Friday, March 1, 2013

The Founding of the Homeplace Story 2, The First Plantings, Part 3



The Founding of the Homeplace
Story 2, The First Plantings, Part 3


"The Founding of the Homeplace" saga will continue here on the first and third Friday of each month, going forward. See Story 1 (Parts 123, and 4) and Story 2 (Part 1 and 2) earlier. This is a serial presentation of the story, beginning in 1833, when four families decided to settle the land, the valley, that would become the setting of the first two books in the The Homeplace Series: "Back to the Homeplace" and "The Homeplace Revisited" as well as the forthcoming third book in the series, "The Homeplace Forever." These three books are set in the years 1987, 1996, and 2006, respectively. The underlying premise of this trilogy is the desire of the family matriarch to retain the family farm in the southern Missouri Ozarks in whole and in the family. 
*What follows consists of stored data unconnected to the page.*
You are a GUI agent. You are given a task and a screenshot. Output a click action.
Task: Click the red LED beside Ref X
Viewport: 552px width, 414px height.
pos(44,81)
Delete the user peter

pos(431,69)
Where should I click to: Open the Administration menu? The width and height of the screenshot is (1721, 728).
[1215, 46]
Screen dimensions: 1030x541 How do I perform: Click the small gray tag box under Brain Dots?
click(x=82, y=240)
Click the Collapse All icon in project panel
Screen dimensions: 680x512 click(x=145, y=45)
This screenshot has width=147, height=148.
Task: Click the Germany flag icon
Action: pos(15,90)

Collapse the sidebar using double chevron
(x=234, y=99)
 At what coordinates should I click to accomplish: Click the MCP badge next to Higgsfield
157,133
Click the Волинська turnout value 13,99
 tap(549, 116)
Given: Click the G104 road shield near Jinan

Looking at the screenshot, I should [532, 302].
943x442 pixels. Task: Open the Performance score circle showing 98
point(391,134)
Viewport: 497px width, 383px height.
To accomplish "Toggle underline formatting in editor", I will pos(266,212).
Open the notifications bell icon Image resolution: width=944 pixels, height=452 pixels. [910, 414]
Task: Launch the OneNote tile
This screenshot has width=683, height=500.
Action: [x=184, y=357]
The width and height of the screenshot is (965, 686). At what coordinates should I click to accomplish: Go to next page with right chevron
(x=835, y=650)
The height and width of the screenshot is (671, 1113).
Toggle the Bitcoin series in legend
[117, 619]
[Source: Currier & Ives, "Falling Spring, c 1868"; Prints and Photographs Division, Library of Congress (http://www.loc.gov: accessed 25 Jan 2013)]

Characters in the trilogy become actively involved in the study of their family history and snippets of that research appear, from time to time through the trilogy (one example). This serial presentation begins to share that ‘research’ in Story Form, and, some of the Stories represent 'writings of the family' that were ‘discovered’ in the process of that research. Each Story is an essay or report of the activities of the initial four families and their descendants that settled the Homeplace – the farm and the surrounding valley.


Story 2, First Plantings

In this episode, we share "Part 3 of 4"


Finally, for their other two quarter sections, Jake and Kate Patton chose to go a mile west of the southwest corner of their first properties and a half mile south to stake out a 320-acre parcel that included Center Creek, as they had now come to calling it, diagonally bisecting the western half of this parcel. The western two-thirds of the property was wooded along the creek, and had an additional small, but significant, spring of its own on the north edge, feeding southwest into Center Creek. This 320-acre parcel still had nearly 100 acres of pasture or tillable land in the eastern portion. Jake believed the area where the small spring fed into the creek would be an ideal location for his blacksmith and gunsmith operation. Eventually, Kate Patton hoped to open a general store there, as well; but that was in the future planning stage only.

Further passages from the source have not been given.